We are excited to share another blog post for our ‘Connecting the Dots’ series. This series explores the rich and deep connection between design and our realities and how design affects our experiences, underscoring its importance in our lives. In addition, this post focuses on the impact of design on the sustainability of ancient and modern urban human settlements. 

According to the UN, in 2018, 55% of the world’s population lived in urban areas, potentially growing to 68% by 2050. Therefore, SDG 11 pursuit of designing “cities and human settlements to be inclusive, safe, resilient and sustainable” is a critical design need for a sustainable future. 

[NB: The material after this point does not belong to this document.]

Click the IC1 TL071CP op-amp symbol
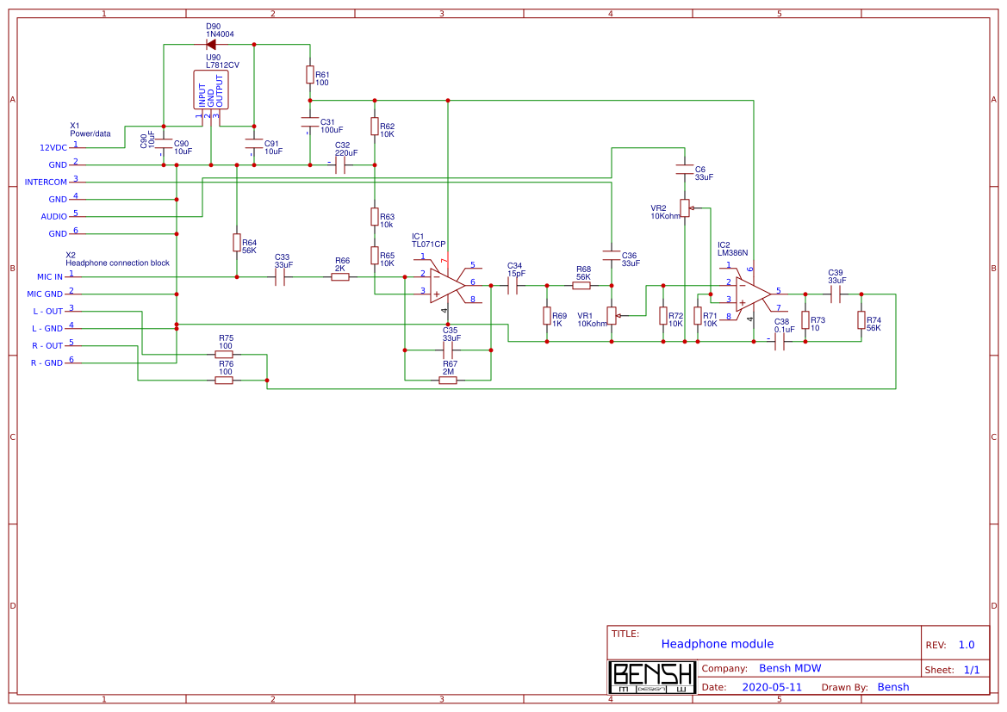The width and height of the screenshot is (1007, 712). 447,284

Barcelona has both grown organically and been carefully designed. It is well known for its grid-shaped streets that make up “L’Eixample.” The Catalan verb “eixamplar” means to widen, and it defined the urban challenge of rapid growth when Barcelona expanded beyond the city walls. In response, the City hosted an urban design competition that Ildefons Cerdà won with his urban development plan, later known and studied as “Plà Cerdà.” The plan carefully designed how to transform wildland and farmlands into a comfortable and modern city. As a result, “L’Eixample,” essentially mimicked the villages’ structure in a modern urban context providing access to local markets, schools, and other necessary locations and services in each new neighborhood. And at the same time, surrounding villages, such as Gràcia and Sant Andreu, became part of the City. Thus, giving it its patchwork-like texture from the sky: the Eixample is perfectly squared and is surrounded by apparent ancient chaos that inspired its great access to services.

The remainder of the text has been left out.